EXERCISE DESCRIPTION: Retype each of the lines below without changing any character.

DATA LINES:
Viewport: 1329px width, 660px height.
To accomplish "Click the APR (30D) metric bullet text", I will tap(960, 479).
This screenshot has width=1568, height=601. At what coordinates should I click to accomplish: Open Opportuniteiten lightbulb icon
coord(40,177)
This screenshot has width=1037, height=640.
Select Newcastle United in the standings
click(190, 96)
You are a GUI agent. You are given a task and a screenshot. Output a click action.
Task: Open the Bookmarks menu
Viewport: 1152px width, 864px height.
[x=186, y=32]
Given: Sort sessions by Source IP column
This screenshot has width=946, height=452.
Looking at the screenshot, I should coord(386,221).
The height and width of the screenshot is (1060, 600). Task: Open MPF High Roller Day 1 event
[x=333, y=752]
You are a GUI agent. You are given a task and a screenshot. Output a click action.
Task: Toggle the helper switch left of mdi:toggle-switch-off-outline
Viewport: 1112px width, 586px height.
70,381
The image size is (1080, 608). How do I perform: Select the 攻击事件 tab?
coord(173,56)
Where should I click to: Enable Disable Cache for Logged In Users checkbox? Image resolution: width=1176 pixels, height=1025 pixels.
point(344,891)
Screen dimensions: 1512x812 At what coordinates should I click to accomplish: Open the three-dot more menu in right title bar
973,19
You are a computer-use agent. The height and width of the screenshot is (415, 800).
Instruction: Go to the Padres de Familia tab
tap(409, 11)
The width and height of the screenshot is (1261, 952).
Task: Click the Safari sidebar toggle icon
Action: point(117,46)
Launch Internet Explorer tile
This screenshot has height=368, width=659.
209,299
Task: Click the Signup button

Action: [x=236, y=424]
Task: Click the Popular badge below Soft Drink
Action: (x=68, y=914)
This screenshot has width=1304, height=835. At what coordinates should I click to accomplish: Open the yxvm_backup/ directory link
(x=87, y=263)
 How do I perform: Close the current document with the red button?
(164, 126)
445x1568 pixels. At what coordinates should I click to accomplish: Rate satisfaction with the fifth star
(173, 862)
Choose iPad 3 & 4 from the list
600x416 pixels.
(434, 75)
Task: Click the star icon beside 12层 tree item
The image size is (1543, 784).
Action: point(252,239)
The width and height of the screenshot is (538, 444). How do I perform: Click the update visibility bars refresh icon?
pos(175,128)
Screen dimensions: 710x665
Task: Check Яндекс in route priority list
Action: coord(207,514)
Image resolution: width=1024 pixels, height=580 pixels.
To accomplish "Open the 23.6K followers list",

REPLY:
Viewport: 1329px width, 660px height.
To accomplish "Click the APR (30D) metric bullet text", I will tap(960, 479).
This screenshot has width=1568, height=601. At what coordinates should I click to accomplish: Open Opportuniteiten lightbulb icon
coord(40,177)
This screenshot has width=1037, height=640.
Select Newcastle United in the standings
click(190, 96)
You are a GUI agent. You are given a task and a screenshot. Output a click action.
Task: Open the Bookmarks menu
Viewport: 1152px width, 864px height.
[x=186, y=32]
Given: Sort sessions by Source IP column
This screenshot has width=946, height=452.
Looking at the screenshot, I should coord(386,221).
The height and width of the screenshot is (1060, 600). Task: Open MPF High Roller Day 1 event
[x=333, y=752]
You are a GUI agent. You are given a task and a screenshot. Output a click action.
Task: Toggle the helper switch left of mdi:toggle-switch-off-outline
Viewport: 1112px width, 586px height.
70,381
The image size is (1080, 608). How do I perform: Select the 攻击事件 tab?
coord(173,56)
Where should I click to: Enable Disable Cache for Logged In Users checkbox? Image resolution: width=1176 pixels, height=1025 pixels.
point(344,891)
Screen dimensions: 1512x812 At what coordinates should I click to accomplish: Open the three-dot more menu in right title bar
973,19
You are a computer-use agent. The height and width of the screenshot is (415, 800).
Instruction: Go to the Padres de Familia tab
tap(409, 11)
The width and height of the screenshot is (1261, 952).
Task: Click the Safari sidebar toggle icon
Action: point(117,46)
Launch Internet Explorer tile
This screenshot has height=368, width=659.
209,299
Task: Click the Signup button

Action: [x=236, y=424]
Task: Click the Popular badge below Soft Drink
Action: (x=68, y=914)
This screenshot has width=1304, height=835. At what coordinates should I click to accomplish: Open the yxvm_backup/ directory link
(x=87, y=263)
 How do I perform: Close the current document with the red button?
(164, 126)
445x1568 pixels. At what coordinates should I click to accomplish: Rate satisfaction with the fifth star
(173, 862)
Choose iPad 3 & 4 from the list
600x416 pixels.
(434, 75)
Task: Click the star icon beside 12层 tree item
The image size is (1543, 784).
Action: point(252,239)
The width and height of the screenshot is (538, 444). How do I perform: Click the update visibility bars refresh icon?
pos(175,128)
Screen dimensions: 710x665
Task: Check Яндекс in route priority list
Action: coord(207,514)
Image resolution: width=1024 pixels, height=580 pixels.
To accomplish "Open the 23.6K followers list",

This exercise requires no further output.